When I was a kid, my father and step-mother had one speed for their response to anything I did “wrong.” I could leave a sock on the bathroom floor, instead of putting it the often overflowing hamper, and get clobbered. I could steal and spend $50 of the money I collected on my paper route (of which no more than $2 would be my earnings) and I’d get clobbered. A little before I turned 14, I ran away to watch and hang out with jazz groups on 13th in Kansas City. My plan was to find work and get “the hell out of Dodge,” but I got picked up and put on the train back to Dodge by the Kansas City police, after they’d phoned my father to tell him where I’d been. And I got clobbered, but no worse than when I skipped out on church, on Saturday night, by sneaking out of the house and hiding in the old St. Mary’s college ruins basements until Sunday afternoon. Hell, I could use too much Crisco while deep frying chicken for the Sunday family lunch and I’d get clobbered.
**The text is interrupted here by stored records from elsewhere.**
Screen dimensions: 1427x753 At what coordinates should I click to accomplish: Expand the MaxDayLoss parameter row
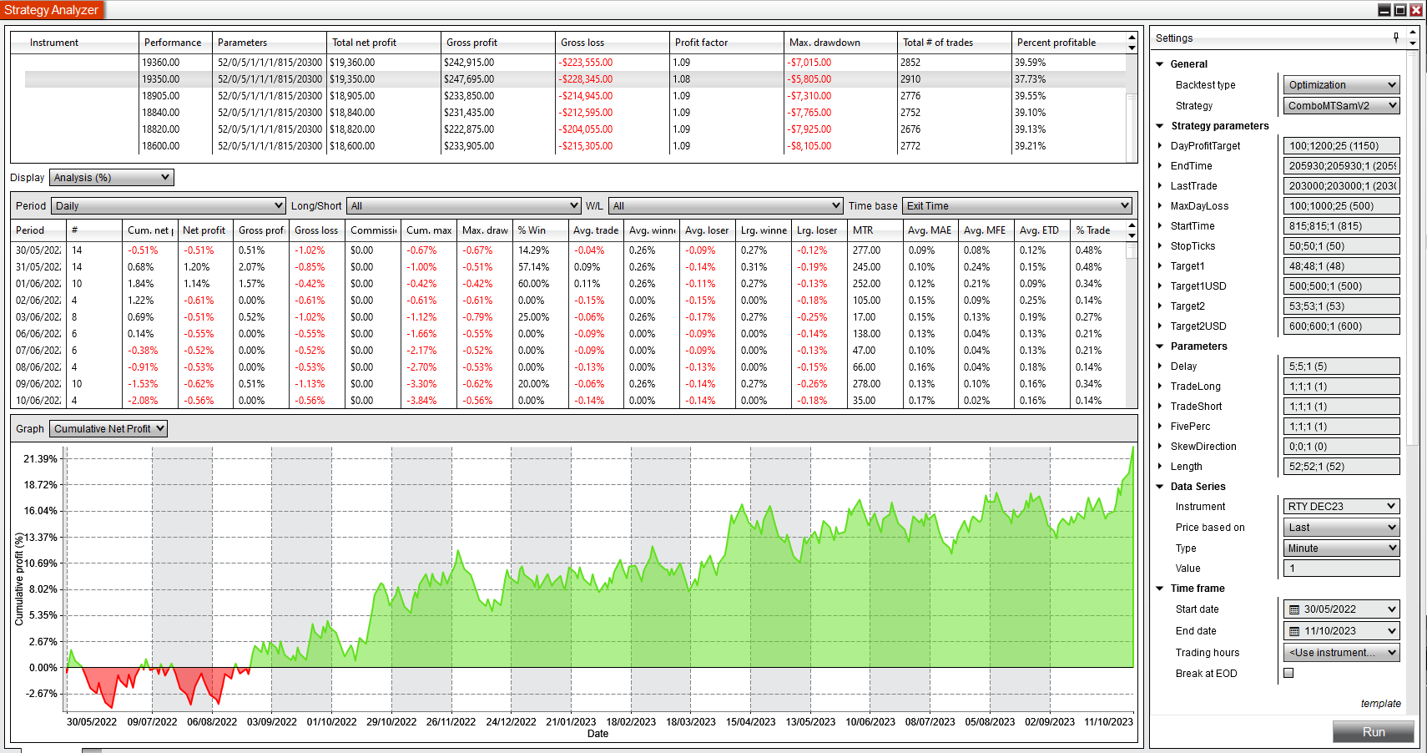click(x=1160, y=206)
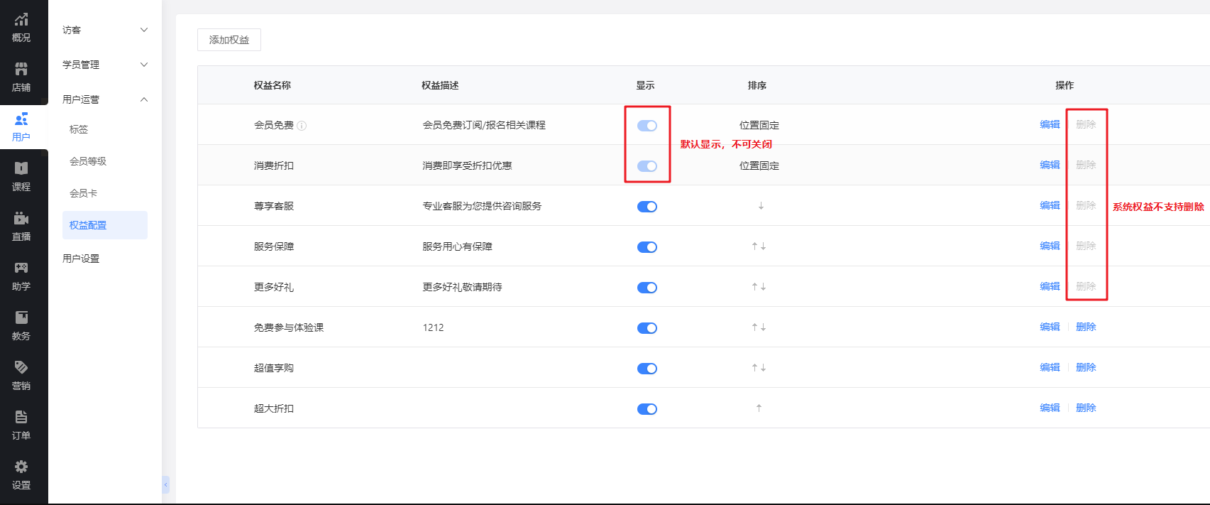Go to 会员等级 submenu item
The height and width of the screenshot is (505, 1210).
click(88, 161)
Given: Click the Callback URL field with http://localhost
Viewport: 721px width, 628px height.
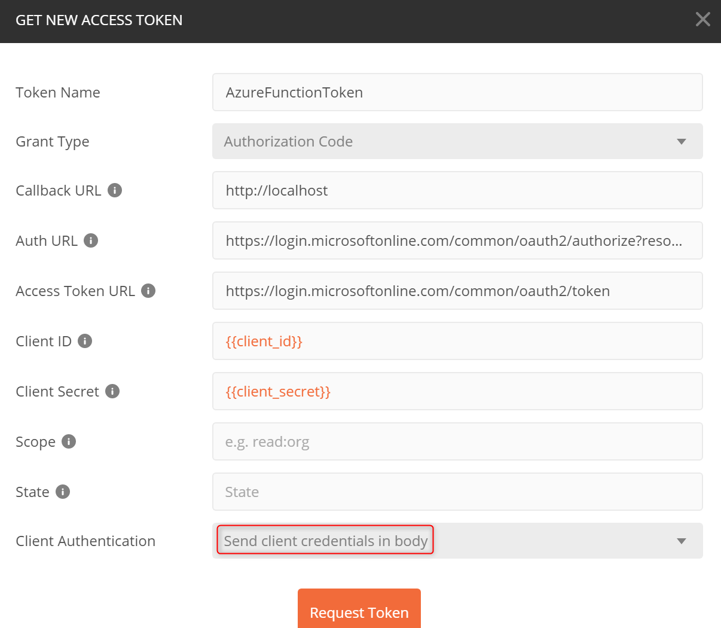Looking at the screenshot, I should coord(457,190).
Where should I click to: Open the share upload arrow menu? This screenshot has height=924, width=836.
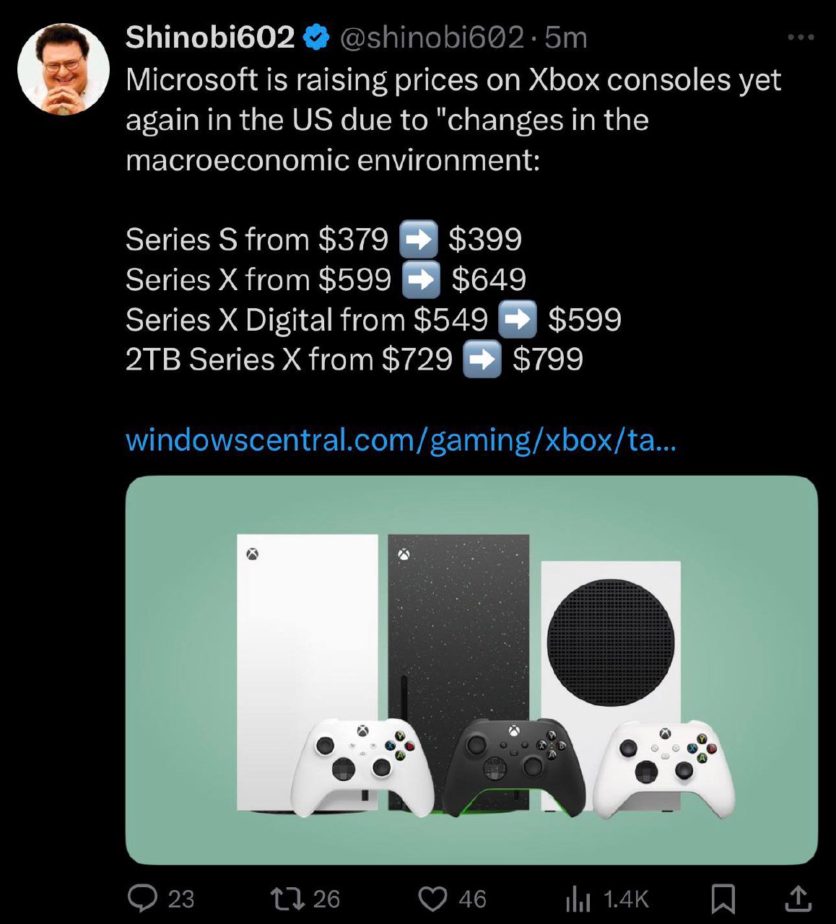797,899
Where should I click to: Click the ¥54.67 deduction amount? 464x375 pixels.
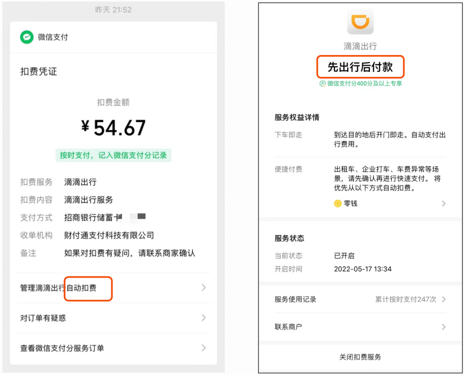click(114, 127)
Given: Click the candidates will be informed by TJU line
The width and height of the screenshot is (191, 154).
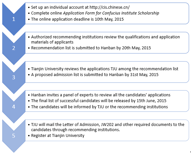Looking at the screenshot, I should 99,107.
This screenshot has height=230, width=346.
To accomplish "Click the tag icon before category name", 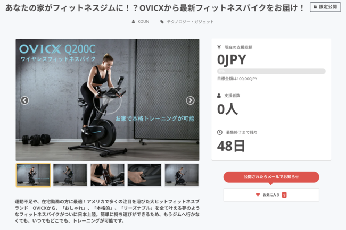I will [x=162, y=22].
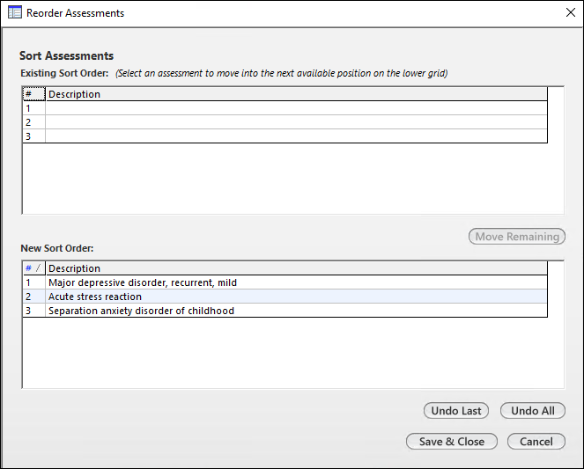Viewport: 584px width, 469px height.
Task: Undo the last assessment move
Action: tap(456, 411)
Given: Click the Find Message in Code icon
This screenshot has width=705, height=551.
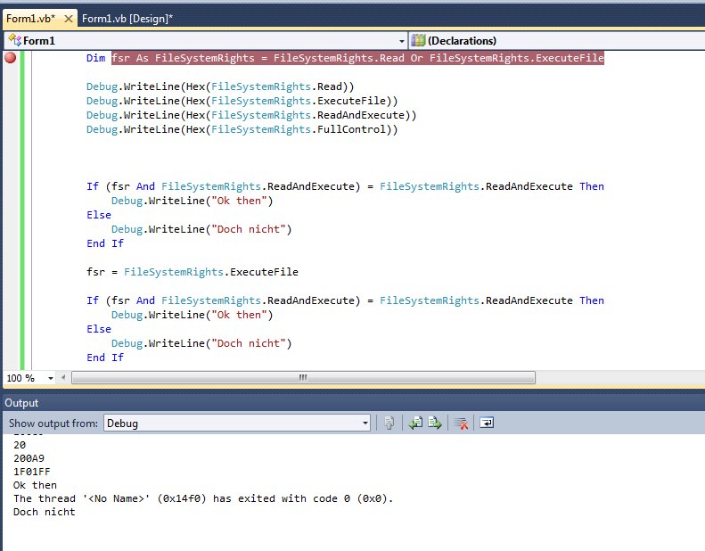Looking at the screenshot, I should (x=389, y=424).
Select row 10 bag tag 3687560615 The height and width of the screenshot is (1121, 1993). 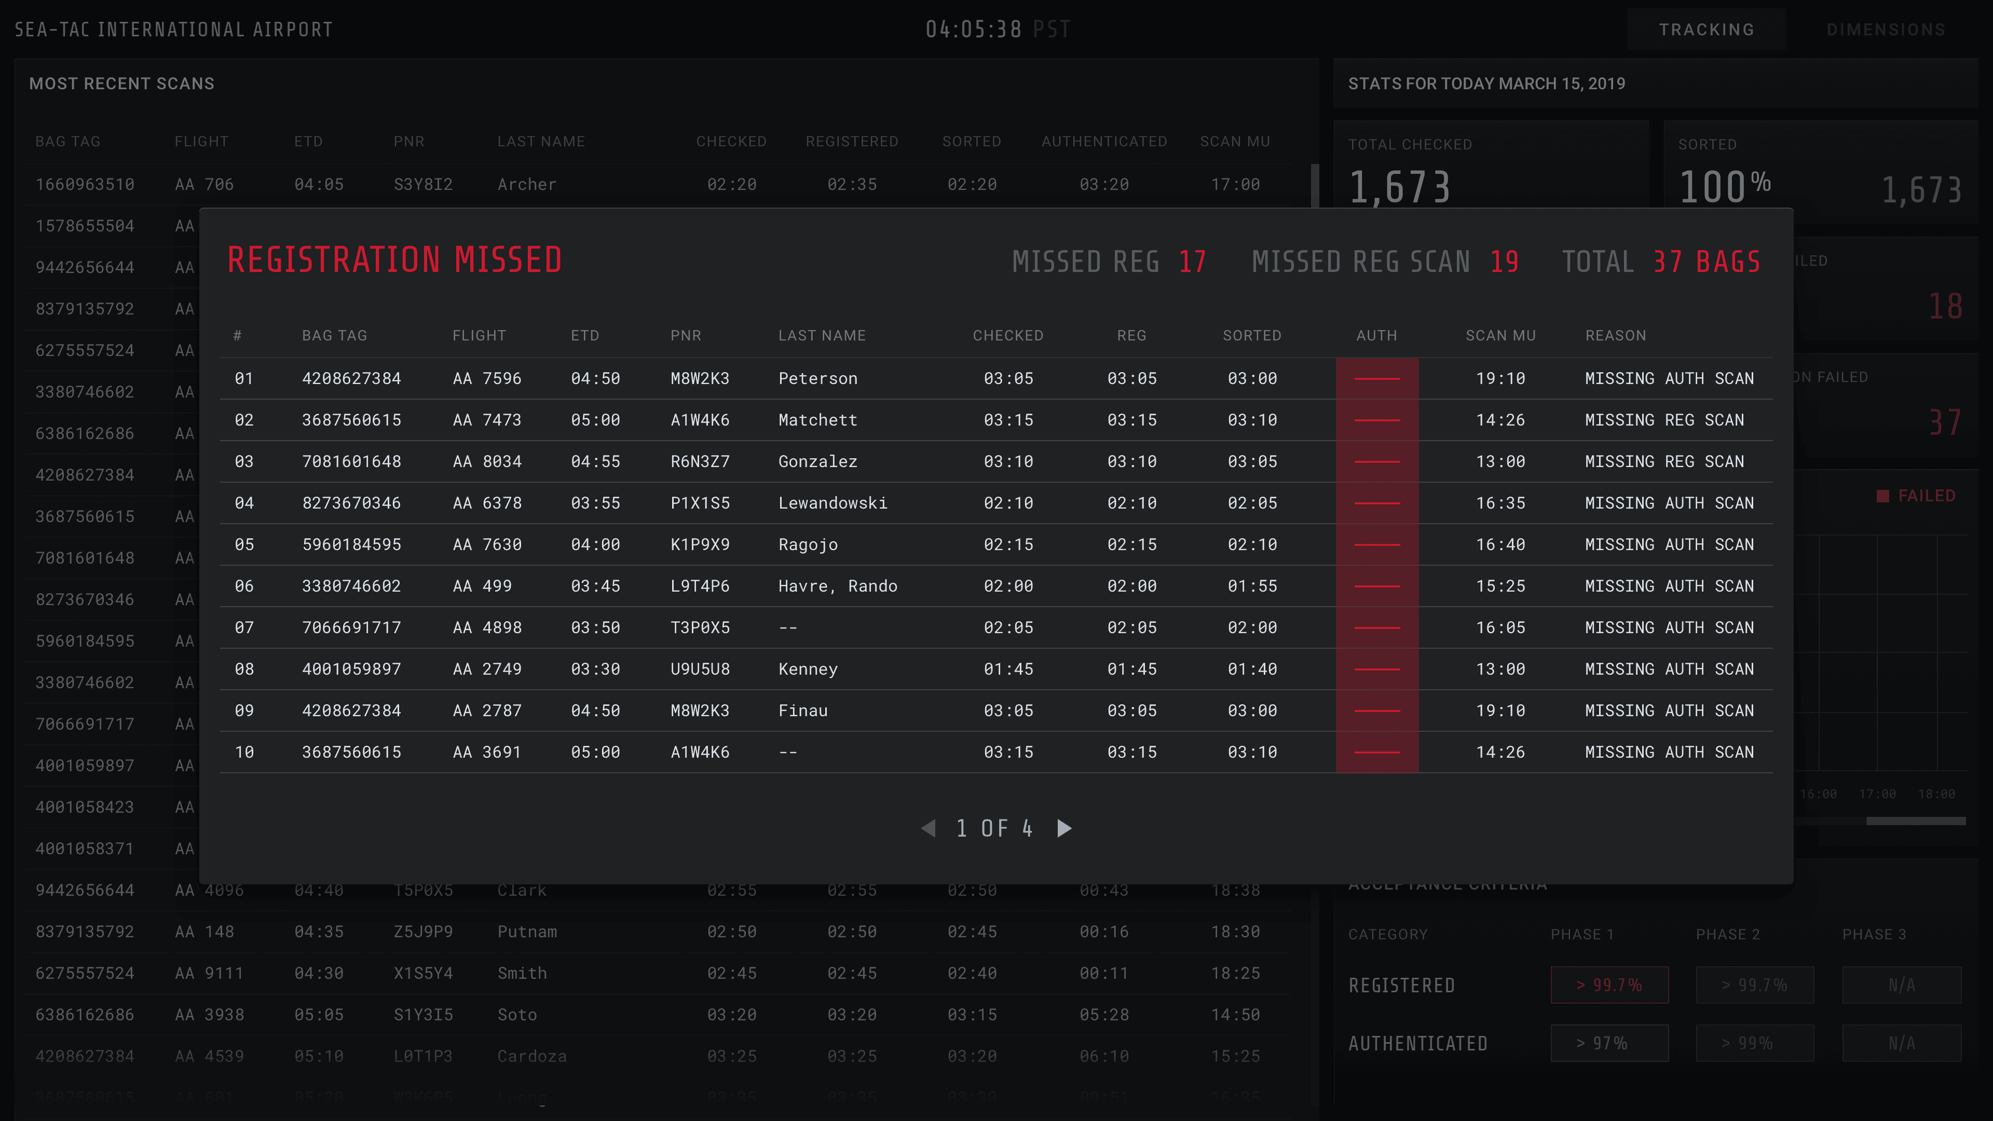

There are a couple of ways to take that kind of feedback. One is “learned helplessness syndrome,” where the response would be to give up, assuming nothing I can do will change my environment. The other is to assume that there is no dynamic range to the punishment I’ll received, so I might as well try to get away with a lot rather than screw up a little. Since the variation in punishment is negligible, why not burn down the house instead of just overcooking lunch? .
Likewise, the situation with the Loud Boy invasion of Capitol Hill in Washington D.C. this week and Trump’s lifetime behavior. Obviously, since the cops and military are going to meet extreme violence, a breech of national security, and destruction of public property with considerably less force and repercussions than waving signs and singing in a BLM protest received, why not try to bomb a few federal buildings, kill some cops, or kidnap a state governor or two and see if there is a noticeable reaction to that? Trump learned that betraying his friends and family was rewarded by his father’s favor and, later, with little-to-no negative reaction from government and business when he cheated on taxes, didn’t pay vendors, screwed over customers, and lied so constantly that a sane person would assume every word out of his mouth was a lie.
Likewise, if the Loud Boys and the white supremist and the renegade cops and other government employees (include Cruz and Hawley) who participated in and encouraged the domestic terrorism we all witnessed on January 6 are allowed to carry on as if they did not commit punishable crimes and sedition, you can be sure they will be back again and bigger.